Roupa Nova
Roupa Nova: Trilha Sonora de uma Vida
“Todos os dias, todas manhã
Sorriso aberto e Roupa Nova…”
— Roupa Nova, Milton Nascimento
Falar sobre o grupo Roupa Nova é como abrir o velho baú das memórias. Não é apenas música — é infância, juventude e afeto embalados em canções.
Talvez eu não seja a melhor pessoa do mundo para contar a biografia do Roupa Nova, pois falar do grupo Roupa Nova é estranho — é como revisitar a minha infância.
Relembrar as dificuldades para ir à escola no início dos anos 1980, quando, infelizmente, muitas instituições de ensino estavam em estado de abandono, reflexo da negligência de um governo autoritário que não valorizava a educação.
A situação era tão crítica que a escola Arquiteto Raul Cajado teve, intencionalmente, uma de suas letras trocadas para formar um trocadilho digno de processos…
Na cidadezinha em que eu morava, todos os prédios escolares estavam arruinados naquele início de década.
Nesse ambiente de descaso, as harmonias perfeitas e as músicas animadas do Roupa Nova acompanhavam meus passos rumo aos prédios que pareciam cenário de filme de guerra.
Em casa, a velha televisão valvulada da marca Colorado — preto e branco — ocupava a sala de estar.
Nos fins de semana, programas musicais e os rádios traziam as novidades.

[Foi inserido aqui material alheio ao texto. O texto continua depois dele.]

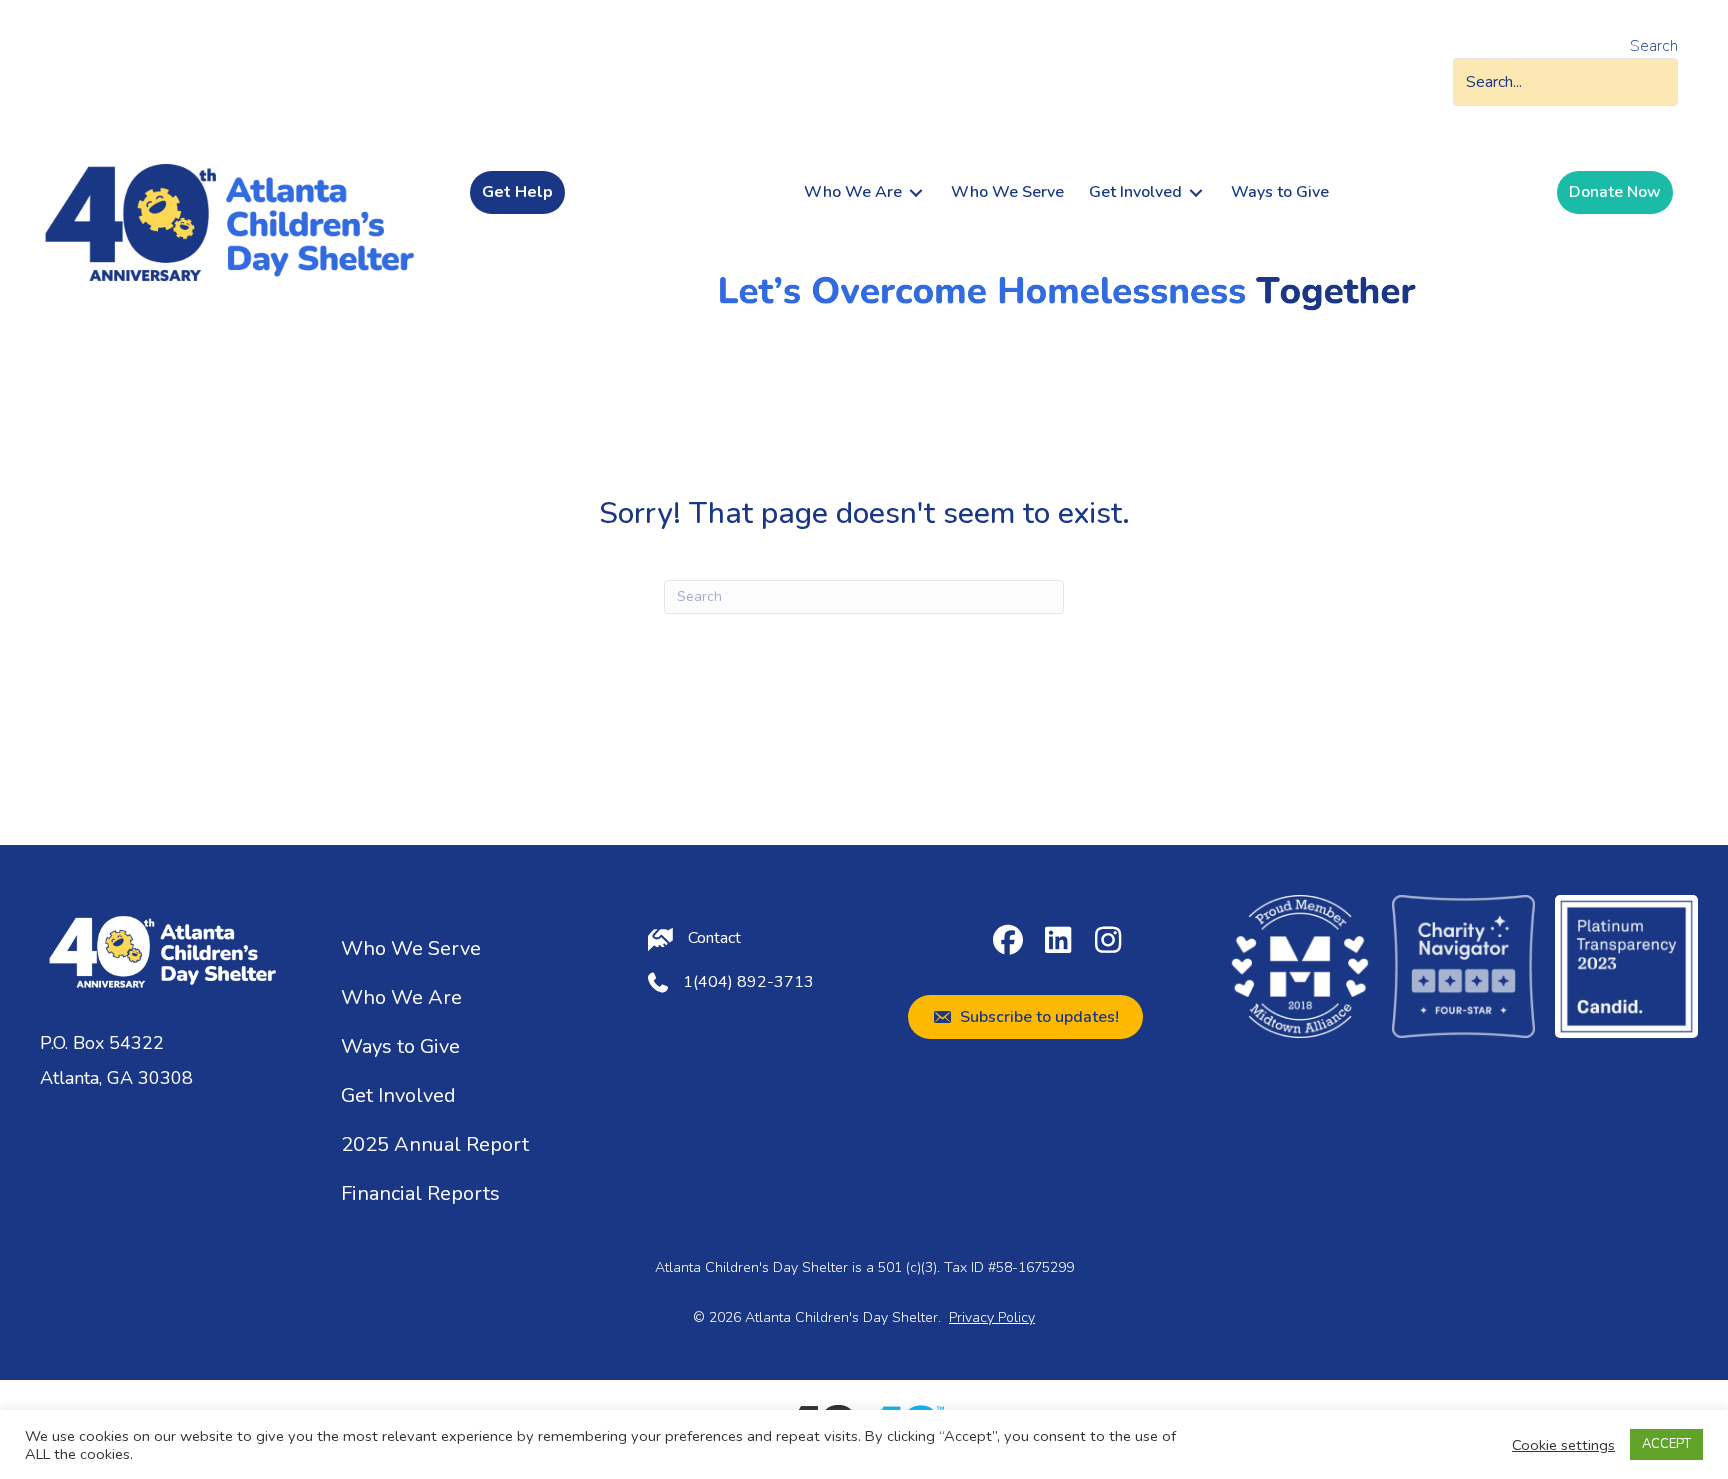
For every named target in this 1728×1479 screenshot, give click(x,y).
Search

As canções do grupo davam mais leveza aos novos dias.
Os Famks, os Motokas…
Mas a história deles era bem mais antiga do que eu imaginava.
Tudo tinha começado lá atrás, nos anos 1960, quando ainda não existia o Roupa Nova.
Em 1967, nascia o grupo Os Famks, no Rio de Janeiro.
Animavam festas e bailes, mas ainda não contavam com os integrantes que viriam pra encantar.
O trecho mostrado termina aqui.